Ontology-based Categorization of Clinical Studies
a method for automated ontology-based categorization of clinical studies by their conditions

- (1) an information extraction module for extracting concepts from the free-text Condition field and performing necessary preprocessing;
- (2) a concept normalization module for automatic generation of standardized concepts using Usagi and OMOP CDM standard vocabularies;
- (3) a categorization module for automatically classifying a study to categories.

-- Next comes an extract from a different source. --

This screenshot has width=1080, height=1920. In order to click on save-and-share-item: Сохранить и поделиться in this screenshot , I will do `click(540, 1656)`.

The source code of this project is available at https://github.com/dr-haoliu/ontology-based-clinical-study-categorization
-
Objective The free-text Condition data field in the ClinicalTrials.gov is not amenable to computational processes for retrieving, aggregating and visualizing clinical studies by condition categories. This paper contributes a method for automated ontology-based categorization of clinical studies by their conditions.
-
Materials and Methods Our method first maps text entries in ClinicalTrials.gov’s Condition field to standard condition concepts in the OMOP Common Data Model by using SNOMED CT as a reference ontology and using Usagi for concept normalization, followed by hierarchical traversal of the SNOMED ontology for concept expansion, ontology-driven condition categorization, and visualization. We compared the accuracy of this method to that of the MeSH-based method.
-
Results We reviewed the 4,506 studies on Vivli.org categorized by our method. Condition terms of 4,501 (99.89%) studies were successfully mapped to SNOMED CT concepts, and with a minimum concept mapping score threshold, 4,428 (98.27%) studies were categorized into 31 predefined categories. When validating with manual categorization results on a random sample of 300 studies, our method achieved an estimated categorization accuracy of 95.7%, while the MeSH-based method had an accuracy of 85.0%.
-
Conclusion We showed that categorizing clinical studies using their Condition terms with referencing to SNOMED CT achieved a better accuracy and coverage than using MeSH terms. The proposed ontology-driven condition categorization was useful to create accurate clinical study categorization that enables clinical researchers to aggregate evidence from a large number of clinical studies.